Most readers know by now that Steve McNair, the former Tennessee Titans QB, was killed in a murder-suicide by a woman who was not his wife. McNair left no will. Hoo boy….Now his widow has mess that could make the Michael Jackson estate look like a piece of cake to administer by comparison.
During his football career, McNair earned over $75 million in NFL salary alone — never mind the millions earned from endorsements, licenses for the use of his name and likeness, personal appearance fees, etc. He and his wife had two children. There are also two older (minor) children who may or may not be his, but for whom he was paying support.
According to The Tennesseean, since there was no will, under Tennessee law, 1/3d of the estate will go to his wife and the remaining share will be divided among his children. Mrs. McNair has stated that she does not know whether the two older children are McNair's biological children. You can bet that those boys' legal guardians have hired lawyers by now to protect their claims. You can also bet that Mrs. McNair's lawyers will demand proof of paternity before these children see a dime.
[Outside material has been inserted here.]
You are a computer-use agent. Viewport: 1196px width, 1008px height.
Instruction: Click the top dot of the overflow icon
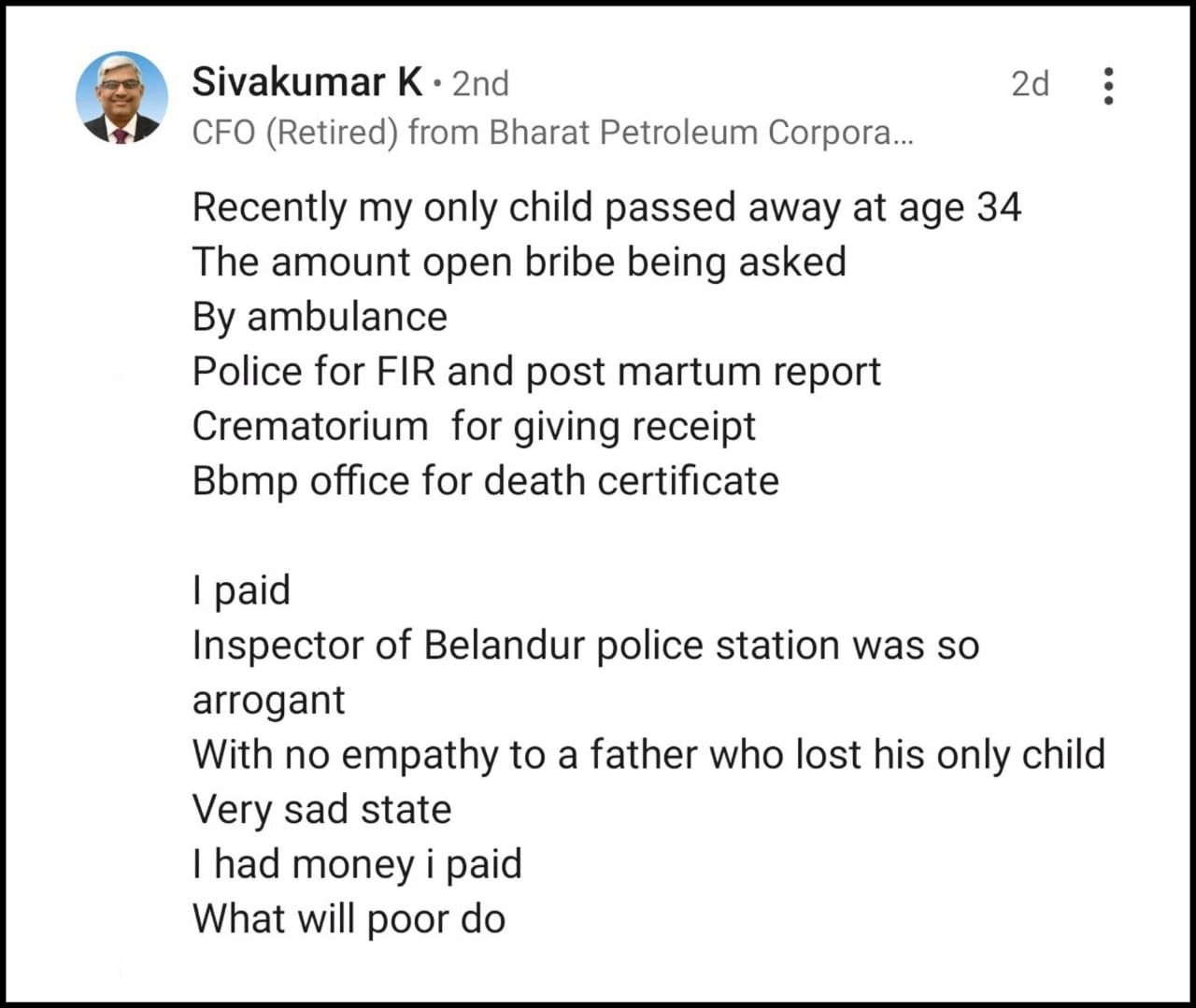pos(1108,73)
Then there's that pesky matter of failing to plan for federal estate taxation. That 2/3ds of the estate which doesn't go to the wife will be subject to a maximum 45% federal estate tax, since the value of the estate is over $3.5 million. If we assume that the estate was worth $50 million, and if 1/3d passes tax-free to the surviving spouse under TN law, then that's $33.34 million. Subtract the $3.5 million exemption for deaths in 2009, multiply by 45% for the tax bracket– or $13.49 million in possible estate tax!
This could have all been avoided.
A good estate planning attorney would probably have set up the estate to postpone a significant portion of the estate taxes until after the death of the second spouse. There probably would have been an irrevocable life insurance trusts established so that an insurance policy would pay the millions of dollars which will be owed to the Federal government in estate taxes. He might have set up a charitable remainder trust, which would have created an annuity for the widow and then left the remaining funds to charity without any estate tax.
I can safely predict that a number of Tennessee lawyers and the IRS will make a lot of money off of this case because of a lack of any estate planning. I also expect that the court may order trusts created for the benefit of the children (once it determines how the 2/3ds of the estate get divided), as a judge will not like the idea of young children receiving millions of dollars without any professional supervision over the funds' use. Saddest of all, there are two (or four) children who will have to grow up without their father's love while almost certainly overhearing other family members arguing over his money.